With ITR-2 now available for the assessment year 2026-27, taxpayers with investment portfolios must navigate a significantly changed landscape. If you earned income from the stock market, sold a property, or traded in crypto—and you do not have business or professional income—this is your mandatory filing path.
Here is a breakdown of how to report your gains effectively.
1. The First Step: Verification, Not Just Filing
Before you even touch the capital gains schedule, you must download and review your AIS (Annual Information Statement) and Form 26AS. By June 15th, these documents are typically fully updated with your TDS/TCS details and high-value transactions reported by brokers and registrars. Ensure your internal records match these statements to avoid discrepancies.
2. Reporting Stock Market & Mutual Fund Gains
Reporting shares and mutual funds has become more structured. You generally need your consolidated “Capital Gains Statement” from your broker (like Zerodha).
- Short-Term Capital Gains (STCG): For shares held up to 12 months, you report the consolidated sale and purchase values. Important: You can deduct transfer expenses, but you cannot deduct Security Transaction Tax (STT).
- Long-Term Capital Gains (LTCG): If you held shares for more than 12 months, you must use Schedule 112A.
- For shares bought after January 31, 2018, you can report consolidated data.
- For shares bought before January 31, 2018, detailed scrip-wise data is mandatory.
- Remember, there is an exemption of up to ₹1,25,000 on LTCG from the stock market; tax is charged at 12.5% on the excess.
3. Real Estate: The New Indexation Rules
Reporting property sales (Land and Buildings) is now more complex due to the recent law changes.

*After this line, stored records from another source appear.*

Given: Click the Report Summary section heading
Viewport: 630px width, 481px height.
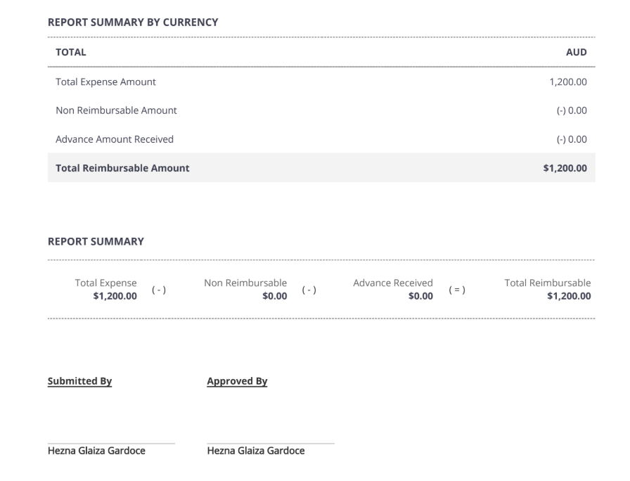Looking at the screenshot, I should [96, 241].
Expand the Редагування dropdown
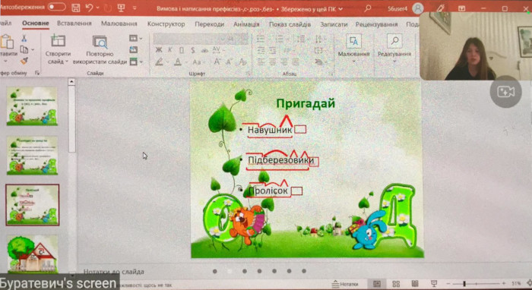Screen dimensions: 532x290 pos(394,49)
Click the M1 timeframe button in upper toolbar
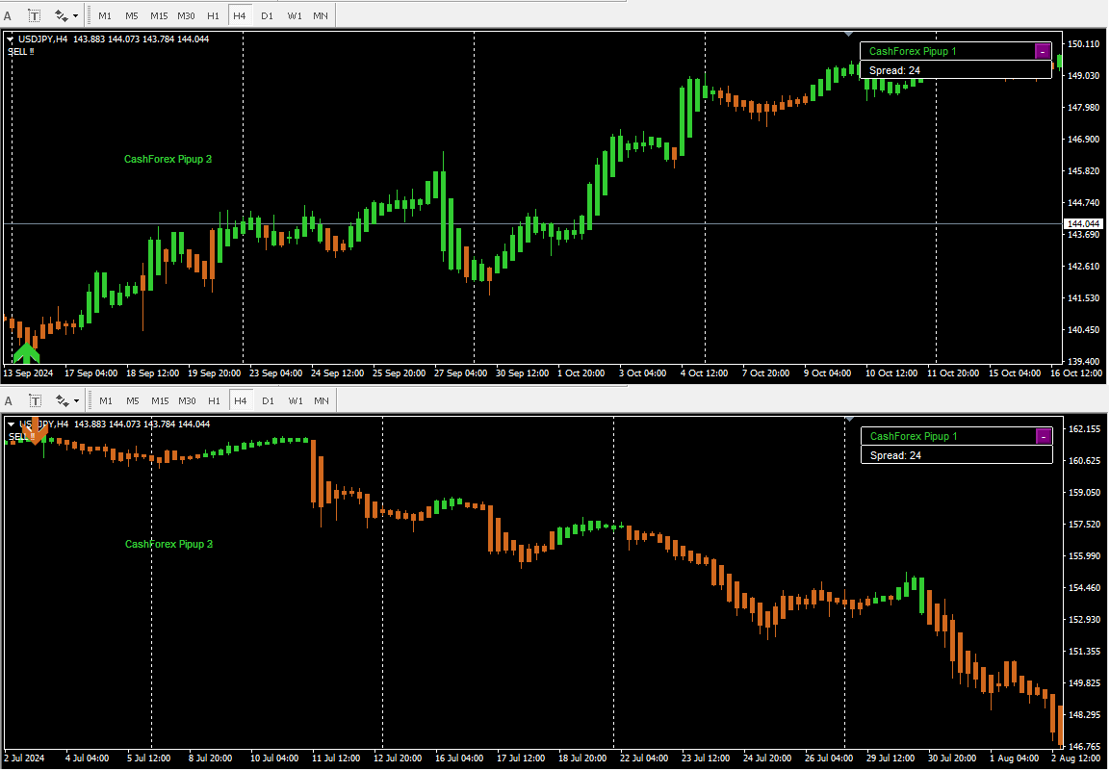This screenshot has height=771, width=1110. (105, 15)
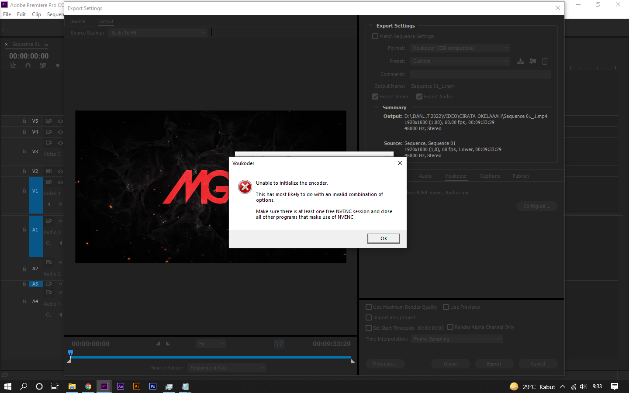This screenshot has width=629, height=393.
Task: Toggle V5 track visibility eye icon
Action: (x=60, y=121)
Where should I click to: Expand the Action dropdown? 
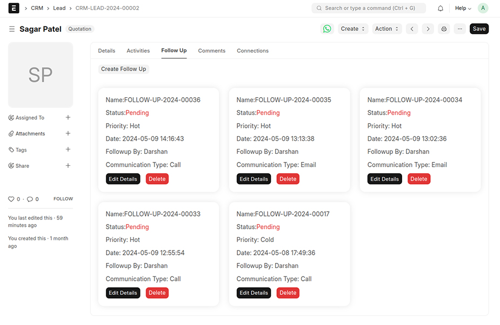386,29
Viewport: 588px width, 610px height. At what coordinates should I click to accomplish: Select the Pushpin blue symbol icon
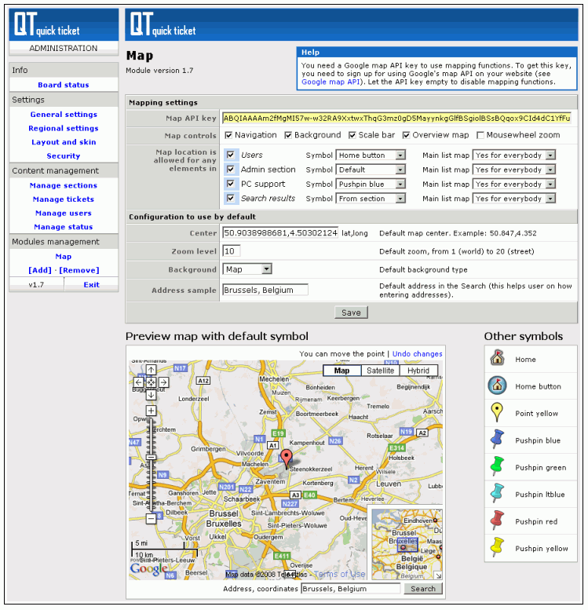pos(497,440)
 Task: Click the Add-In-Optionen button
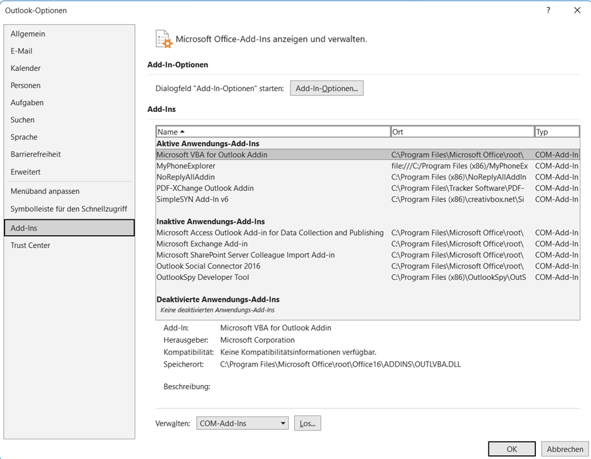[x=327, y=88]
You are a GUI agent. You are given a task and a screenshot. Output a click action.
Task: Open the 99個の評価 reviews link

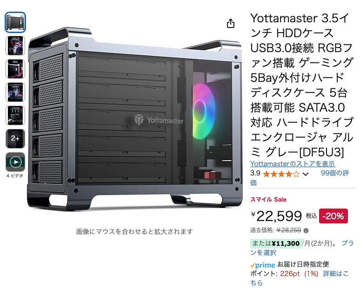pos(300,178)
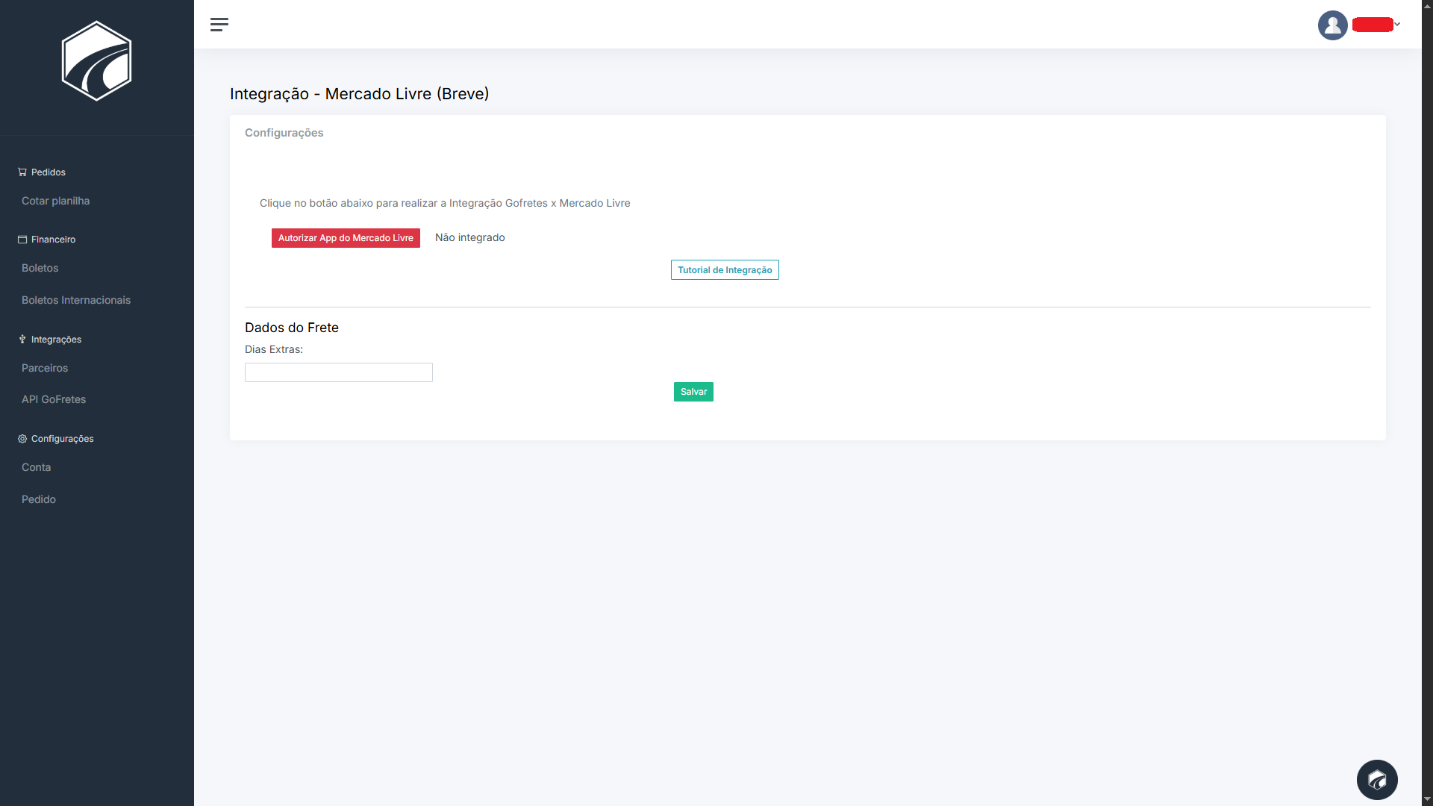Open API GoFretes menu entry

(53, 399)
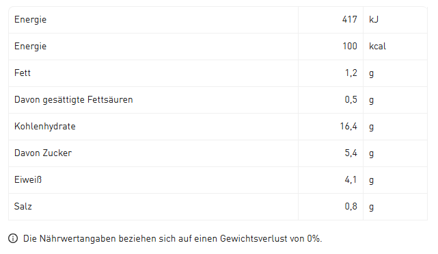438x254 pixels.
Task: Click the 0,8 Salz value
Action: point(351,207)
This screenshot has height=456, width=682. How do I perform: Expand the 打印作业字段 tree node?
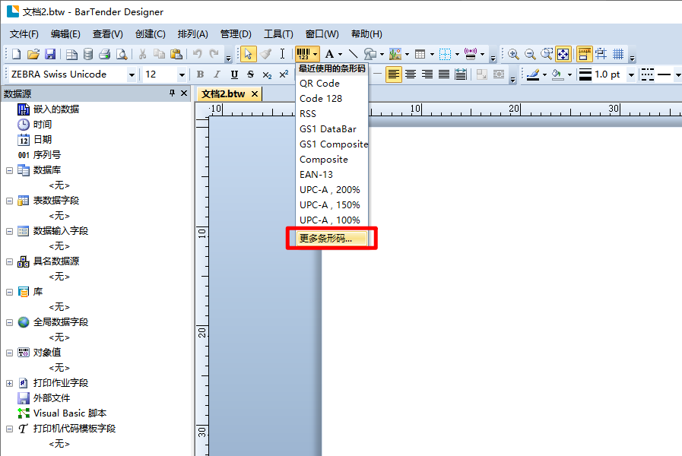9,383
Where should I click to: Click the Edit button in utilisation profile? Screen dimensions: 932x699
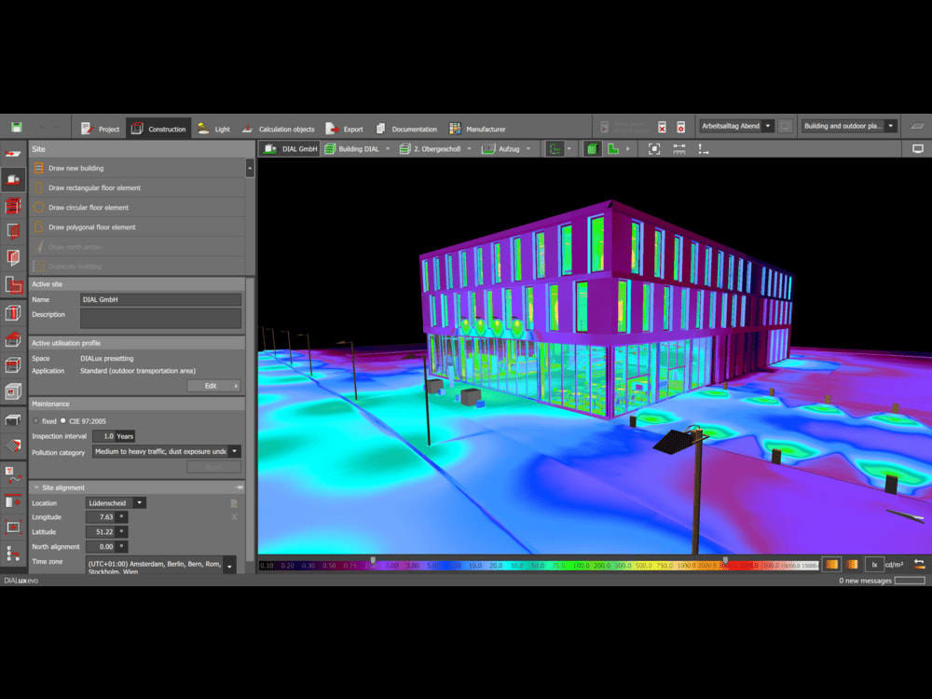212,385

- Holding Period: 24 months or less is considered short-term; beyond that is long-term.
- Tax Calculation: For long-term gains, indexation has been largely removed, and a flat 12.5% rate applies.
- The Benefit for Older Properties: If you acquired property before July 23, 2024, the ITR system will automatically calculate the tax using both the old method (20% with indexation) and the new method (12.5% without indexation) and allow you to pay the lower amount.
- Mandatory Details: You must provide the buyer’s details (Name and PAN/Aadhaar) and the Stamp Duty Value of the property.
4. Virtual Digital Assets (Crypto & NFTs)
If you traded in “Virtual Digital Assets” (VDA), you must report them in Schedule VDA.
- The Catch: You only report the cost of acquisition and the sale price.
- No Deductions: You cannot claim any expenses or set off any losses from crypto against other income.
5. Don’t Forget the Quarterly Break-up (Table F)
A common mistake is ignoring Table F (Information about Accrual/Receipt of Capital Gains). You are required to break down your capital gains into quarterly periods. This data must match the figures in your Schedule BFLA (Brought Forward Loss Allowance). Filling this correctly is essential if you want to avoid interest penalties under Section 234C.
6. Carrying Forward Losses
If you have incurred losses this year or have losses from previous years, ensure they are correctly entered in the Schedule for Details of Losses. If you fail to carry them forward in the current year’s return, you lose the right to set them off against future profits.
Note: If your total income exceeds ₹1 Crore, you have the additional responsibility of filling out the Schedule for Assets and Liabilities.